# [What the exercise asks]
Line by line, print the records exactly as they are, dropping the pictures.
+++ Supplied records +++
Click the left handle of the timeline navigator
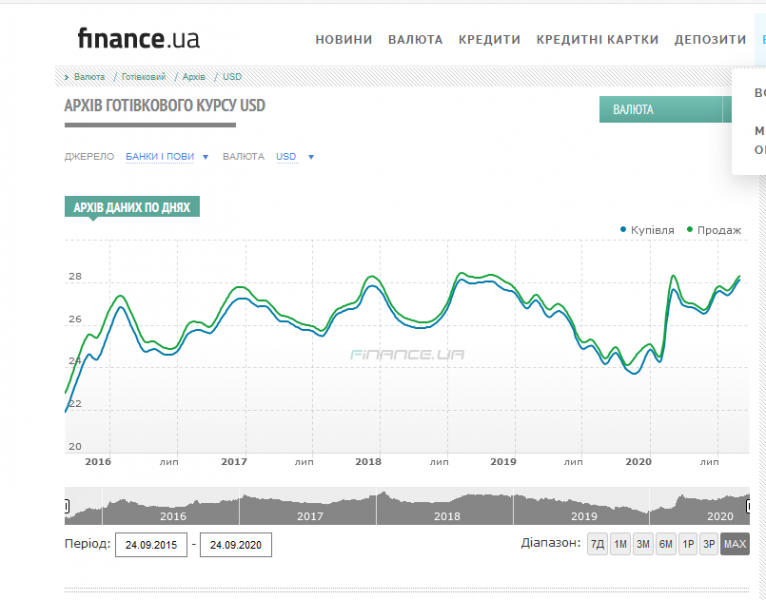766x600 pixels. pos(67,506)
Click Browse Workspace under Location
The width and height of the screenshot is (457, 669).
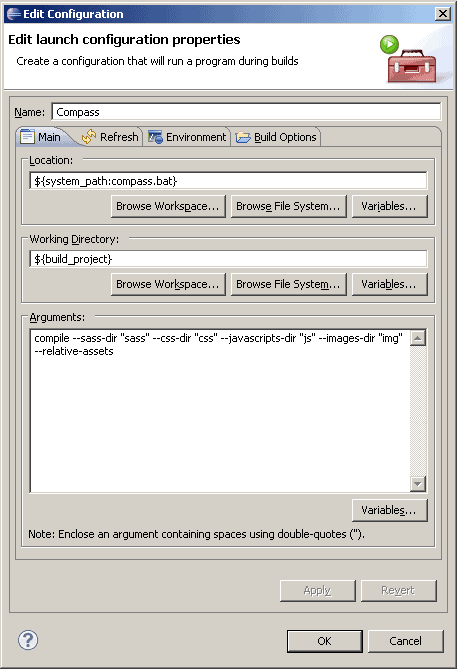[x=168, y=207]
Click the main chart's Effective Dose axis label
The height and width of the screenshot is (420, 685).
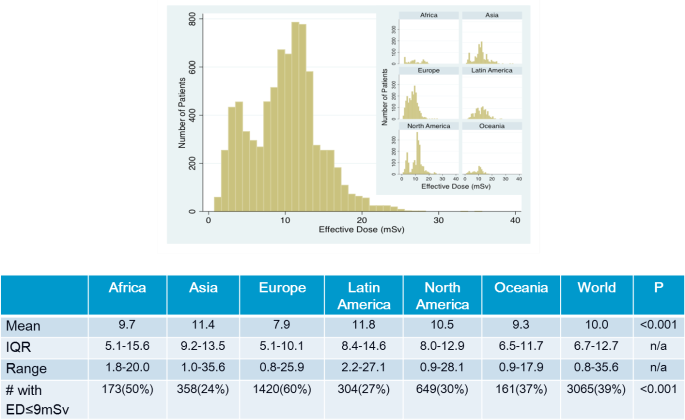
+++
# [Response]
Click the left handle of the timeline navigator
766x600 pixels. pos(67,506)
Click Browse Workspace under Location
The width and height of the screenshot is (457, 669).
[x=168, y=207]
Click the main chart's Effective Dose axis label
The height and width of the screenshot is (420, 685).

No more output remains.